▶ **Given task**
Give back the lines of the material that begin at the line containing "You are a computer-use agent. Screen" and stop after the line containing "(x=159, y=183)", swapping "elevation" for "floor plan" and leaving everything else unchanged.

○ ○ ○ ○

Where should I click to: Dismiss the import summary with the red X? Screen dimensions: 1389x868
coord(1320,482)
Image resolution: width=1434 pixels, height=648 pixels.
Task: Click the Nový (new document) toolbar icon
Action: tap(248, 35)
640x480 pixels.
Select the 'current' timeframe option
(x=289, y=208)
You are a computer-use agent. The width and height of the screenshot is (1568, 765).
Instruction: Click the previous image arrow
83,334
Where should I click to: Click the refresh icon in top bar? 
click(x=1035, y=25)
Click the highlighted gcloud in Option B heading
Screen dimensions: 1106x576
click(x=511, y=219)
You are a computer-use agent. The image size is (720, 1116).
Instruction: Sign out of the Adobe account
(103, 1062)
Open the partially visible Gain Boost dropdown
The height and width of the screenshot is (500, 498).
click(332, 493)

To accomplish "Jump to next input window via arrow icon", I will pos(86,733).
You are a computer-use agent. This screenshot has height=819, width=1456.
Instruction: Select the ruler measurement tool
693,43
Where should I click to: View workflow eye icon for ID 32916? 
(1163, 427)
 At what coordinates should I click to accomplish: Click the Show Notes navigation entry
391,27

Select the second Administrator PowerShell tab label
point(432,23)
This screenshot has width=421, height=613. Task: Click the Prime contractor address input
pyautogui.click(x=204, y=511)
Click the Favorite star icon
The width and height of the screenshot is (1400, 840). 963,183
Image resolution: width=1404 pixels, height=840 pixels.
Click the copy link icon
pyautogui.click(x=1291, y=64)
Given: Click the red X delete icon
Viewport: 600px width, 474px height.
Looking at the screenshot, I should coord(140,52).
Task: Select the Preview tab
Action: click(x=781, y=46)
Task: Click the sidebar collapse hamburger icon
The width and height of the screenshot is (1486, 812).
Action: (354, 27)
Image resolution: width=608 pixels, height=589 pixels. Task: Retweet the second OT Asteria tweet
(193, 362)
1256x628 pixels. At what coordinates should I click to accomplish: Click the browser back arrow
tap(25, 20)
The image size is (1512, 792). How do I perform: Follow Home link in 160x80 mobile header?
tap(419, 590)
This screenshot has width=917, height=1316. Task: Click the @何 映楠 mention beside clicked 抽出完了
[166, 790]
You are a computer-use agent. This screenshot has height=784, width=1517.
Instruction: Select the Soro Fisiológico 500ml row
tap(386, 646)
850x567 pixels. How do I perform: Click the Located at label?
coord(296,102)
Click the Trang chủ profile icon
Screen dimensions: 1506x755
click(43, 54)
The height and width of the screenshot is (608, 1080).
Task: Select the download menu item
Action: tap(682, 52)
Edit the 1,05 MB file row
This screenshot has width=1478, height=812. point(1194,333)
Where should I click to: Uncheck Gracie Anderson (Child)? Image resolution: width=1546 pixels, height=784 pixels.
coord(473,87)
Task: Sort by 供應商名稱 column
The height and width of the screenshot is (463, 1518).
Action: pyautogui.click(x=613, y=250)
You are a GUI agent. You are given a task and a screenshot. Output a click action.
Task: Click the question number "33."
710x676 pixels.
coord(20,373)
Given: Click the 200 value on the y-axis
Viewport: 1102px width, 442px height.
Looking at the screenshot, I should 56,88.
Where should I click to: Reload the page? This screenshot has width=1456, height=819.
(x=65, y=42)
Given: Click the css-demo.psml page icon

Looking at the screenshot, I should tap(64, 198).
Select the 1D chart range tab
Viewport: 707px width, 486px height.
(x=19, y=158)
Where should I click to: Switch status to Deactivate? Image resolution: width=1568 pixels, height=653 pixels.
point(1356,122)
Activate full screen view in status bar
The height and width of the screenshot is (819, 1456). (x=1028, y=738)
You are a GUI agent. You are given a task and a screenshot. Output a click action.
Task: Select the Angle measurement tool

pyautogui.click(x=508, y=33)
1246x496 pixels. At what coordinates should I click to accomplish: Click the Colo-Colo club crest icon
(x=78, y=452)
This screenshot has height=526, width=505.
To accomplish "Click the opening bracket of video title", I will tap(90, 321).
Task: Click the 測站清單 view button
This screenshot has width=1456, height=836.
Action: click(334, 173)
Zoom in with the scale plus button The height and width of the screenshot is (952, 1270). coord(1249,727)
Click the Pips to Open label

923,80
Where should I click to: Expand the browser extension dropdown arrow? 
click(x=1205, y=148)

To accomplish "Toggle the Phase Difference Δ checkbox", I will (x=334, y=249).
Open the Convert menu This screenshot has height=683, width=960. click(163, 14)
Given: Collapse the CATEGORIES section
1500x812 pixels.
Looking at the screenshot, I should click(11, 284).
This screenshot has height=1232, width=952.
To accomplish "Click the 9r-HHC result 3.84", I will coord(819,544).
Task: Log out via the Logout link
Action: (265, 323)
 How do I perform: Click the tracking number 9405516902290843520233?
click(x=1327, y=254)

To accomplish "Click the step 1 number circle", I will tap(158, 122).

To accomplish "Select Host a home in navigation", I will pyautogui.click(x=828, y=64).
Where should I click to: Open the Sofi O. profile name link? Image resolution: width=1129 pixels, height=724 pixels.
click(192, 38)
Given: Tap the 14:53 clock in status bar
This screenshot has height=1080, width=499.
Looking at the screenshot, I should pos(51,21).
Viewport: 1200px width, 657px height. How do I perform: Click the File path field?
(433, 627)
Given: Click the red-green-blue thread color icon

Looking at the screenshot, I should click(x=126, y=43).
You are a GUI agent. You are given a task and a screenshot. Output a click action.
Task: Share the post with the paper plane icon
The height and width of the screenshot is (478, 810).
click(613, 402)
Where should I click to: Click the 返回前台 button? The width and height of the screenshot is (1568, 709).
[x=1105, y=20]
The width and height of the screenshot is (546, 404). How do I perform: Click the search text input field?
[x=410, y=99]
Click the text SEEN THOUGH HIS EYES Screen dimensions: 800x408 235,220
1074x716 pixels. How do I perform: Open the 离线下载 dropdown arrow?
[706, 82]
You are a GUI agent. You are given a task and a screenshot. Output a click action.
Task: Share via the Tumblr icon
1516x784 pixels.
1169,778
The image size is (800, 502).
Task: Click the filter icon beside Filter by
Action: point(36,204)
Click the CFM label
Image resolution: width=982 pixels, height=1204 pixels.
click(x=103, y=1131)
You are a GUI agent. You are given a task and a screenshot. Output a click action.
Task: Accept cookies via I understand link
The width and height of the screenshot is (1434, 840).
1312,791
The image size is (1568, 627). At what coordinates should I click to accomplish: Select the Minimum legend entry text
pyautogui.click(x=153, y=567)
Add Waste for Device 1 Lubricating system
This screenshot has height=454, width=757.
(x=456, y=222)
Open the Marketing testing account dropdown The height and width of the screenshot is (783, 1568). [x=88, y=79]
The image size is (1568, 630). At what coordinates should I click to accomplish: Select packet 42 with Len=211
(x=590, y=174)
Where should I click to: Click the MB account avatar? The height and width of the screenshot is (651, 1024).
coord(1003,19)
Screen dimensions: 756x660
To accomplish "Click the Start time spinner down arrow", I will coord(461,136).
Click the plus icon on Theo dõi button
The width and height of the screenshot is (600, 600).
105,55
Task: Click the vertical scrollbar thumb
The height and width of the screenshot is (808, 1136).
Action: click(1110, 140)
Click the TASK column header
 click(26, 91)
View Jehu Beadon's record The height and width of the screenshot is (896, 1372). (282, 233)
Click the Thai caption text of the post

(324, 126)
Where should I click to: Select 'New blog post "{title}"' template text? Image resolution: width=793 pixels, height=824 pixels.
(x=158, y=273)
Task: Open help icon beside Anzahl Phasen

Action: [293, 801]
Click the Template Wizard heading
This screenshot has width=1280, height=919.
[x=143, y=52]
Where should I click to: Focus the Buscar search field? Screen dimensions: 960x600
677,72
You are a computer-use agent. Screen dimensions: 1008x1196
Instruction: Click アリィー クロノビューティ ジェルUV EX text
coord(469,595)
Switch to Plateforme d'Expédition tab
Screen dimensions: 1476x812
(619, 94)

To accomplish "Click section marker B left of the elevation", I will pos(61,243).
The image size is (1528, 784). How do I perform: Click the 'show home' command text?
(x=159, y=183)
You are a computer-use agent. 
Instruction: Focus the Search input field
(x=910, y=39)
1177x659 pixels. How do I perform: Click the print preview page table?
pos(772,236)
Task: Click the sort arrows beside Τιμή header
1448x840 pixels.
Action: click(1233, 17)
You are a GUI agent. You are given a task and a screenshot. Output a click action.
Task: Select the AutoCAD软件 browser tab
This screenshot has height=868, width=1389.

○ ○ ○ ○

▶ **Right answer**
You are a computer-use agent. Screen dimensions: 1008x1196
Instruction: Click アリィー クロノビューティ ジェルUV EX text
coord(469,595)
Switch to Plateforme d'Expédition tab
Screen dimensions: 1476x812
(619, 94)

To accomplish "Click section marker B left of the floor plan", I will pos(61,243).
The image size is (1528, 784). How do I perform: Click the 'show home' command text?
(x=159, y=183)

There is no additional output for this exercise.